--- QUOTED PASSAGE ---
— Start —
Abstract

Business-Level Resources
The business environment of Bajaj Electricals Limited (BEL) is rapidly evolving and getting competitive. Thus, the case offers a unique context to explore BEL’s internal resources and capabilities, which may help Mr Shekhar Bajaj navigate these turbulent times. The concept of a firm’s resources as a source of a competitive advantage was initiated by Penrose’s (1959) seminal work, where she considered the firm a collection of physical and human resources. A firm’s resources can be tangible (e.g., physical assets of BEL) and intangible assets (e.g., the reputation of BEL). Barney (1991) proposed the VRIN framework to identify resources that can generate above-normal returns over an extended period, the sustainable competitive advantage. VRIN framework pointed out four crucial aspects of a resource: value (V), rareness (R), inimitability (I) and non-substitutability (N). In the context of BEL, the VRIN framework allows exploring which resources would ensure sustainable competitive advantage to BEL.
— End —
--- Element and text location data ---
— Start —
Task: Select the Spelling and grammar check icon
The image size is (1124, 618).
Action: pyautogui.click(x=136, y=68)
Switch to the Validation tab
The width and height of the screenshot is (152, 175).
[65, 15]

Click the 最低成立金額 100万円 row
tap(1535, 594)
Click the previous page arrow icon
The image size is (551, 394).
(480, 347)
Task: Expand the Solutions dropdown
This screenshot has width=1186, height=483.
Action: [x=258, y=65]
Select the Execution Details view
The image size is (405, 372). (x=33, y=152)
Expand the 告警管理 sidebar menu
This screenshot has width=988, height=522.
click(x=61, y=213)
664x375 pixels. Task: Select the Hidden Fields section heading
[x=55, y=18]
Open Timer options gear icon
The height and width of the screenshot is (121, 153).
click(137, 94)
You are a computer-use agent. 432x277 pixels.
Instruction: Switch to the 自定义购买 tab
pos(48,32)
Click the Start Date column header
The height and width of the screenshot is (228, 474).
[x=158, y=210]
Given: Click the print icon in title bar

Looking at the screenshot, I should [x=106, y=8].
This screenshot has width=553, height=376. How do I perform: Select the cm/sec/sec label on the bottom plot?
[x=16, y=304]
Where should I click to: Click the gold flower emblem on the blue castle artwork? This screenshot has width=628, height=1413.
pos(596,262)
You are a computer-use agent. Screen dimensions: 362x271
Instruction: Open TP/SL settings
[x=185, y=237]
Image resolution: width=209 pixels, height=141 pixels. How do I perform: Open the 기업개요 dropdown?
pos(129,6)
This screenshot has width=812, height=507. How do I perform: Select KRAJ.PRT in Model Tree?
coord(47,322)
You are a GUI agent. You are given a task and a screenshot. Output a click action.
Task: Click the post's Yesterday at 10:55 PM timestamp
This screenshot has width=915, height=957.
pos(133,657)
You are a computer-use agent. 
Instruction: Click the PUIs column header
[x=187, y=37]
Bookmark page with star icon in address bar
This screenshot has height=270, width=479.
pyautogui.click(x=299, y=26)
— End —
--- GIVEN PROBLEM 1 ---
In the business-level resources text, which four aspects of a resource does the VRIN framework point out?
--- GIVEN PROBLEM 2 ---
Please copy the listing verbatim from the line with "Open Timer options gear icon" up to and including the line with "coord(47,322)".

--- COMPLETE RESPONSE 1 ---
Value, rareness, inimitability and non-substitutability.

--- COMPLETE RESPONSE 2 ---
Open Timer options gear icon
The height and width of the screenshot is (121, 153).
click(137, 94)
You are a computer-use agent. 432x277 pixels.
Instruction: Switch to the 自定义购买 tab
pos(48,32)
Click the Start Date column header
The height and width of the screenshot is (228, 474).
[x=158, y=210]
Given: Click the print icon in title bar

Looking at the screenshot, I should [x=106, y=8].
This screenshot has width=553, height=376. How do I perform: Select the cm/sec/sec label on the bottom plot?
[x=16, y=304]
Where should I click to: Click the gold flower emblem on the blue castle artwork? This screenshot has width=628, height=1413.
pos(596,262)
You are a computer-use agent. Screen dimensions: 362x271
Instruction: Open TP/SL settings
[x=185, y=237]
Image resolution: width=209 pixels, height=141 pixels. How do I perform: Open the 기업개요 dropdown?
pos(129,6)
This screenshot has width=812, height=507. How do I perform: Select KRAJ.PRT in Model Tree?
coord(47,322)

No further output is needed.